§ Task statement:
For the data below, give again exactly the lines from the one containing "The width and height of the screenshot is (1000, 500)." through the one containing "Click the Unlock button", both ends included, and no others.

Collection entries
········

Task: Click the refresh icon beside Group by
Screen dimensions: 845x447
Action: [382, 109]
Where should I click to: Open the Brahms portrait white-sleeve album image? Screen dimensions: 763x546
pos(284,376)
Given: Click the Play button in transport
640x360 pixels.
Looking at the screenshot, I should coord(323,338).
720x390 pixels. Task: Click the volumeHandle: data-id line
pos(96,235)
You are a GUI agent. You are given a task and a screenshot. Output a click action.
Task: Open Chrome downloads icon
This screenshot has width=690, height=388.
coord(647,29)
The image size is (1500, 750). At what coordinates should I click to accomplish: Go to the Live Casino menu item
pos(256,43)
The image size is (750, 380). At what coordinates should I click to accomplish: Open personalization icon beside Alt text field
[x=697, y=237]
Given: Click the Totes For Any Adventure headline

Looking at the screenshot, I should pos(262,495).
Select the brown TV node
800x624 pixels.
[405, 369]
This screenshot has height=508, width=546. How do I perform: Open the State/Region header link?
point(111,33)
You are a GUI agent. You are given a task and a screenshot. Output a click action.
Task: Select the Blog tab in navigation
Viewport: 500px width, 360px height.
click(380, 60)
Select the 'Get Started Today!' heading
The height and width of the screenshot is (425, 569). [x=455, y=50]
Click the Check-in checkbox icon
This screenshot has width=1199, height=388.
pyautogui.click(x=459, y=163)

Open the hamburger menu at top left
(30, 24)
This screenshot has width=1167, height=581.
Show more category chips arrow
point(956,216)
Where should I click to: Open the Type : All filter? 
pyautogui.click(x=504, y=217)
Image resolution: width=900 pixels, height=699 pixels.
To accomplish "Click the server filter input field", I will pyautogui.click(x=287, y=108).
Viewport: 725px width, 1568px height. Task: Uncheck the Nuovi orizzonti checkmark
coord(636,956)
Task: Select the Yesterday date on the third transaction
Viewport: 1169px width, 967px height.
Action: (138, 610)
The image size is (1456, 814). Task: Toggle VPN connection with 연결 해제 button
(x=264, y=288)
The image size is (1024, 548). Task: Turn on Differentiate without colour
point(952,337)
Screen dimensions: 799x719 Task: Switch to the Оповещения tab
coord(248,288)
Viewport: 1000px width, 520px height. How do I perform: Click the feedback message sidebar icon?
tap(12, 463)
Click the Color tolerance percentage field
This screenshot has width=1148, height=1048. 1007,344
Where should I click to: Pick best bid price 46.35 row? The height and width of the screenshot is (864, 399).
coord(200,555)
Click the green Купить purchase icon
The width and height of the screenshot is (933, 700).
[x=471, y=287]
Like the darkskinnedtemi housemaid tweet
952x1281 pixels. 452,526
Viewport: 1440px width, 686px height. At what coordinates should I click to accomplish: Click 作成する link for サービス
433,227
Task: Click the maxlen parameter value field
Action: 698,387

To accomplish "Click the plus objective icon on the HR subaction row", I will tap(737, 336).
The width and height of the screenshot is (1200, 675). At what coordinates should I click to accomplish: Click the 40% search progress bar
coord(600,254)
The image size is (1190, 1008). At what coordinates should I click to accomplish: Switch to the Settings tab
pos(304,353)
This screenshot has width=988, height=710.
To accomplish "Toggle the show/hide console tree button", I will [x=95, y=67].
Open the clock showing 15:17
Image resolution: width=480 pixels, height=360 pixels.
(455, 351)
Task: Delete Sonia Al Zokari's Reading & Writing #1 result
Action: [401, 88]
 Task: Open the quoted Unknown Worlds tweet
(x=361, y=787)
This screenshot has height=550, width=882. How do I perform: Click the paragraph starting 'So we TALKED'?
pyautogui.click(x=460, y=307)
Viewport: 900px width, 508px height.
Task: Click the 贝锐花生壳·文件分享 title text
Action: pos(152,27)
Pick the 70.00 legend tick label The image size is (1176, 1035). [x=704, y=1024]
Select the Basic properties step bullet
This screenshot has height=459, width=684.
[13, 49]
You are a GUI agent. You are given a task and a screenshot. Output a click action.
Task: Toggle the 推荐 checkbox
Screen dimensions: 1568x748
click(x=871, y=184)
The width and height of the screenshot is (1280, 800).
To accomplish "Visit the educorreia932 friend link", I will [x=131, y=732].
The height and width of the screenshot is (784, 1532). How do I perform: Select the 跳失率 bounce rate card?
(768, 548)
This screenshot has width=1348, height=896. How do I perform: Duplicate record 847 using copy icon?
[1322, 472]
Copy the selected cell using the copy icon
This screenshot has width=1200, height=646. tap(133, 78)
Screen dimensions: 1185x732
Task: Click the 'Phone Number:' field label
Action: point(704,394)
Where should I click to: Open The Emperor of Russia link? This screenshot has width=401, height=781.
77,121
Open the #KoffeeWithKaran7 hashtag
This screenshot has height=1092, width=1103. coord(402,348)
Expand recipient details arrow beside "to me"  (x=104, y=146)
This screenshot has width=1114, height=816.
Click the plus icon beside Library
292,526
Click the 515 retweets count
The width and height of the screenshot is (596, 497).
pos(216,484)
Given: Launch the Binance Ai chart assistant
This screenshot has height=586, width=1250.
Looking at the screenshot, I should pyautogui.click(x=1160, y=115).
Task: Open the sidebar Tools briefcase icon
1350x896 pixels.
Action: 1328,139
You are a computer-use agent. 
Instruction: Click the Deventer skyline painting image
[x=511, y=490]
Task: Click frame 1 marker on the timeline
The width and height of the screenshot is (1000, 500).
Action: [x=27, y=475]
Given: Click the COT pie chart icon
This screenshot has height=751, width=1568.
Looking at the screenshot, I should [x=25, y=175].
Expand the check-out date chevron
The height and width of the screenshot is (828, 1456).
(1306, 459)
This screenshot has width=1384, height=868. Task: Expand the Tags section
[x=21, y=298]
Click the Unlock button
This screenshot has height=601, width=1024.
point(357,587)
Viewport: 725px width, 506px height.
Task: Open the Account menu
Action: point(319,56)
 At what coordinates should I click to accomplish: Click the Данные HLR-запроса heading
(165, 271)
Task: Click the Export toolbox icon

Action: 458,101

········

§ Answer box:
The width and height of the screenshot is (1000, 500).
Action: [x=27, y=475]
Given: Click the COT pie chart icon
This screenshot has height=751, width=1568.
Looking at the screenshot, I should [x=25, y=175].
Expand the check-out date chevron
The height and width of the screenshot is (828, 1456).
(1306, 459)
This screenshot has width=1384, height=868. Task: Expand the Tags section
[x=21, y=298]
Click the Unlock button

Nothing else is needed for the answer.